TASK PROMPT =
Copy out all the lines in the records that include the word "agent".

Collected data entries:
+++++
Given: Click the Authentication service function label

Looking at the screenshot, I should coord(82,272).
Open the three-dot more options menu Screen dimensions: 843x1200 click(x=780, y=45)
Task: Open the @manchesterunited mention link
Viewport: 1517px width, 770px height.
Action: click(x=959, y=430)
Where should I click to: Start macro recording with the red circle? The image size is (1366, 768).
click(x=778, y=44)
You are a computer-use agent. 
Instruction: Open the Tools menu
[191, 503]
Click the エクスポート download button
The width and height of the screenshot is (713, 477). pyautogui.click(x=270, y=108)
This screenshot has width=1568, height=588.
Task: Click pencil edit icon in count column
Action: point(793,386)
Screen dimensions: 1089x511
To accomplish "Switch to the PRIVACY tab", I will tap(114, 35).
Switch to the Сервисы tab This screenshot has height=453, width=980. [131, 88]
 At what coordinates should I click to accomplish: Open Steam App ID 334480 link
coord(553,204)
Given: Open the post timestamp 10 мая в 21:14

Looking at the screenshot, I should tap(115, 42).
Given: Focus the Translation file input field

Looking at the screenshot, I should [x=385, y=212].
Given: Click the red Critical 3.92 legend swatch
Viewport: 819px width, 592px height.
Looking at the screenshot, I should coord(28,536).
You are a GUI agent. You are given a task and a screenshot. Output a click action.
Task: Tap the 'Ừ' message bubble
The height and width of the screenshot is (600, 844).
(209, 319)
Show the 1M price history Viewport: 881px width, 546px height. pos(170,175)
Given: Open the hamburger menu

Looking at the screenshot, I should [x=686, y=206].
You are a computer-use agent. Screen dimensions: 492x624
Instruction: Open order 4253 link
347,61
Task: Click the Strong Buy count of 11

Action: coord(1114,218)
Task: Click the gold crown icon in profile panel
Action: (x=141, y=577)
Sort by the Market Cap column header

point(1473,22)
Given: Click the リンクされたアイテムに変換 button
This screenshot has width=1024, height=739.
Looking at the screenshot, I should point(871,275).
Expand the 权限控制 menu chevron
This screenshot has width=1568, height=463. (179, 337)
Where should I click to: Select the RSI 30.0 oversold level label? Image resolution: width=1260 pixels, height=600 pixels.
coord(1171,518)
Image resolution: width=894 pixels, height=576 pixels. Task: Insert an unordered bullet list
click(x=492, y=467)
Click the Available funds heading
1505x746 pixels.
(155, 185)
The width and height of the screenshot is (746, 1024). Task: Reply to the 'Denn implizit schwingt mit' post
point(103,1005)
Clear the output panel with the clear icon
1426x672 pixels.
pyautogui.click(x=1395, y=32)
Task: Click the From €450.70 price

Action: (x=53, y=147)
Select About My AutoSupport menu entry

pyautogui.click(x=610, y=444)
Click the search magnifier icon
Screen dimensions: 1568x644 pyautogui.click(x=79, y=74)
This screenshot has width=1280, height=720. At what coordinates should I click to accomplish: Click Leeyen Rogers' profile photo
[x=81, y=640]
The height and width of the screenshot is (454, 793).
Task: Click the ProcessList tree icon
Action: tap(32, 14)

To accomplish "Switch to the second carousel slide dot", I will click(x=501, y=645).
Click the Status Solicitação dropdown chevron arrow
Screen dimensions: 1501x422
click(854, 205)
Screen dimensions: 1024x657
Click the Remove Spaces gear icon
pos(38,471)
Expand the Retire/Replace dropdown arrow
+++++
RESPONSE =
You are a computer-use agent. 
You are a GUI agent. You are given a task and a screenshot. Output a click action.
You are a computer-use agent. Screen dimensions: 492x624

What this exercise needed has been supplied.